• Data for this task:

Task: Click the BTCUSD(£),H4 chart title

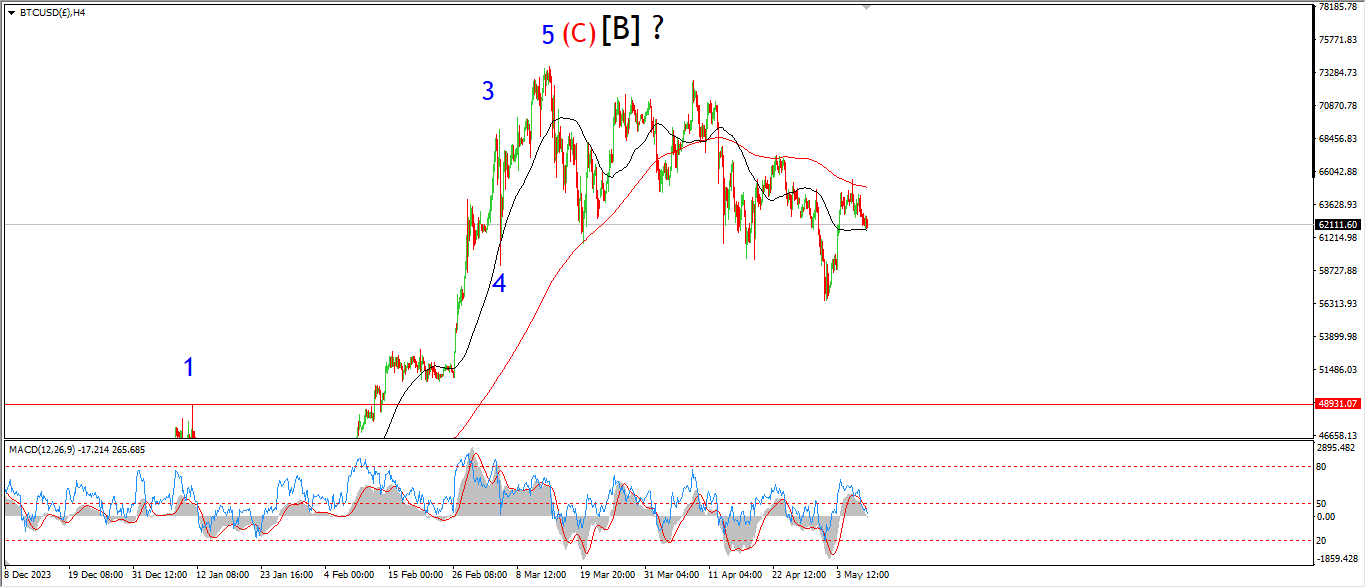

* * *

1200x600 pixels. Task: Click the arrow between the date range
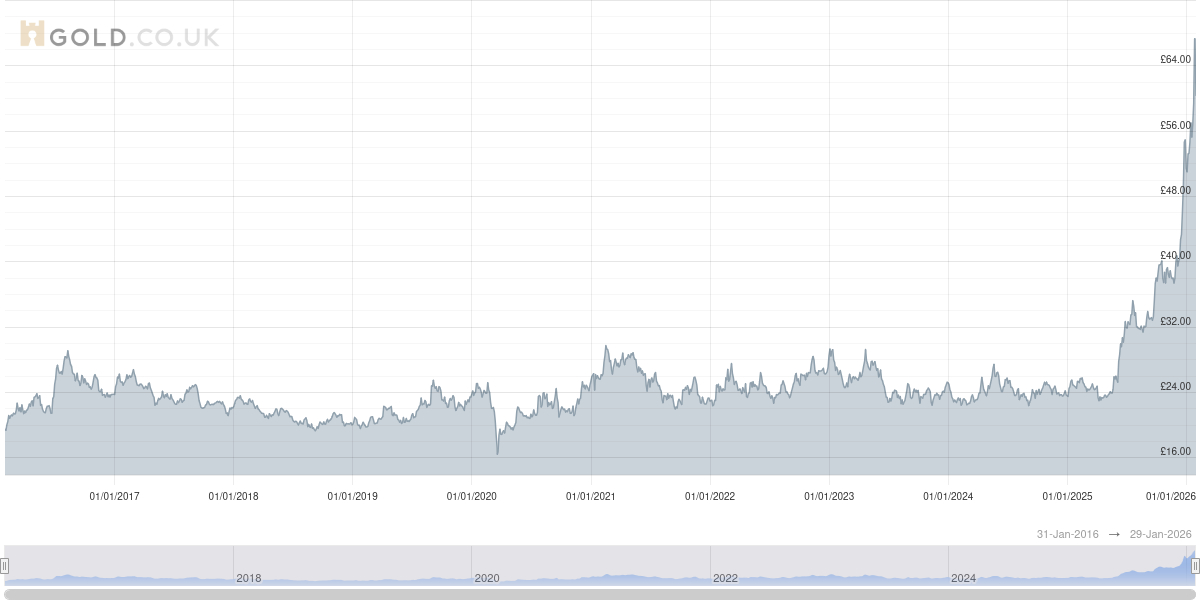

---

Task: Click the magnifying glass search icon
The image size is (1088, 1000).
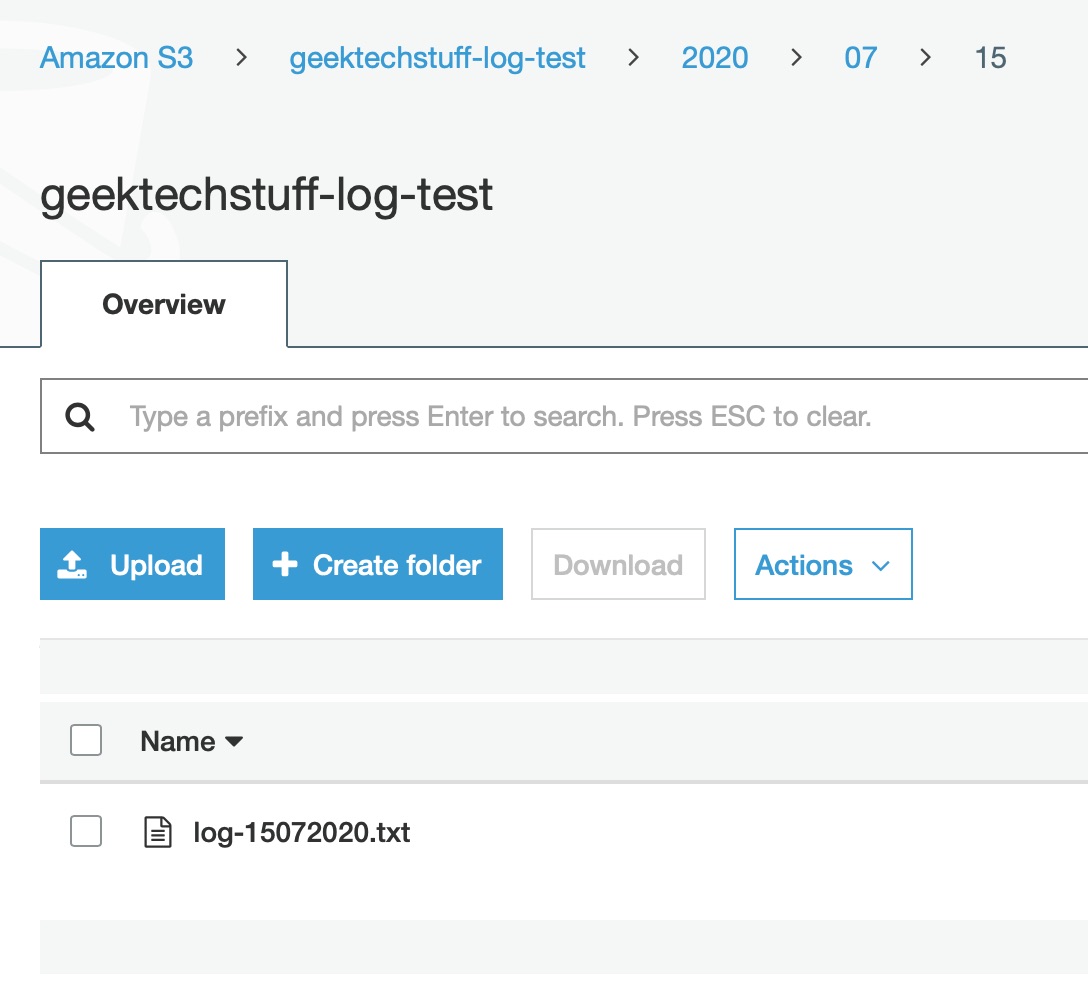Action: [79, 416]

• Work to be completed: Looking at the listing above, which lines hold "Click"? Copy every such line.

• Exercise response:
Task: Click the BTCUSD(£),H4 chart title
1200x600 pixels. Task: Click the arrow between the date range
Task: Click the magnifying glass search icon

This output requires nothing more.